From an edit suite perspective The G-Tech G-Dock EV two drive docking station performs a similar function with it’s USB 3.0 based drives, connected via Thunderbolt. The benefit of these drives is that you can use them separately via USB 3.0 on their own or hot-swap them into the chassis to transfer via Thunderbolt. You can also RAID 0 or 1 them together for increased speed or data protection. This again happens through Disk Utility. Although this isn’t the cheapest way to buy storage space, it does so flexibly.
Thunderbolt I/O Devices
If you’re looking to be able to capture and playback from a plethora of formats then picking up a Thunderbolt based video I/O device is what you need. The two main players in this market are Blackmagic Design and AJA.
Blackmagic Design have two different families of products, the UltraStudio‘s and the Intensity’s, the main difference between the two non-rack versions of these boxes is that the UltraStudio Express has 2 breakout cables for either BNC or RCA connections and comes with built in SDI connections. These are not available on the Intensity Extreme and the difference in price is $200.
Connections wise the $495 Express comes with HDMI in/out, 3Gb/s SDI in/out, a break-out cable and a single Thunderbolt port which means it will have to be at the end of a chain. For the full tech specs visit the Blackmagic Design site. This device is also limited to 4:2:2 video sampling so if you want 4K, 3D and 4:4:4 plus 6Gb/s SDI and Thunderbolt 2 you’ll have to bump up another $500 to the $995 rack-mountable UltraStudio 4k.
Although AJA’s Io XT and Io 4K are more expensive ($1495 for Io XT, the Io 4K isn’t shipping yet but it will have Thunderbolt 2) they do come with a much greater number of connections and two Thunderbolt ports, allowing you to daisy-chain in more devices.
Furthermore the Io XT comes with eight audio meters on the front as well as handling 4:4:4 video and “utilizes AJA’s high-quality up/down/cross conversion hardware, the same found in our flagship FS2 converter.” So you are getting a lot more bang for your buck.
If you’re trying to decide which one of these might suit you best, Scott Simmons from the ProVideoCoalition has a very in-depth review of the IoXT and the older UltraStudio 3D that is well worth a read. Oliver Peter’s also has a great breakdown of the differences between the AJA Io XT, UltraStudio 3D and the Matrox MX02 LE here.
Lastly just to say that both AJA and Blackmagic Design have ‘mini’ versions which allow you to simply I/O via SDI or HDMI.

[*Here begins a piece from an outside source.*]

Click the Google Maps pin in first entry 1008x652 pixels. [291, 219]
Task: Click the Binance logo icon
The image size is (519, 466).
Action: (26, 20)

What I’ll Probably Buy To Expand My Laptop
For now I’ll probably pick up a Caldigit Thunderbolt Station, a FW800 to Thunderbolt adaptor, a USB powered Superdrive and a small portable Thunderbolt drive. These things should help me to keep almost everything portable (in a bulging rucksack) whilst making the most of the speed and efficiency of Thunderbolt.
I have to say it took me a while to put this post together (hence the epic length) but doing all the research has really helped me to feel like I know what most of the current options are. Hopefully with Thunderbolt 2 devices slowly starting to ship we’ll start to see more and more come to market. Saving us editors a lot of time and hassle!
Final Note on Thunderbolt – Thunderbolt Bridge
Eagle eyed geeks spotted this new update included in OS X Mavericks which seems to suggest that “It now takes only a few clicks to link two Thunderbolt Macs together with a Thunderbolt cable and it should be possible to share media from a third device such as a Pegasus Promise Thunderbolt RAID.”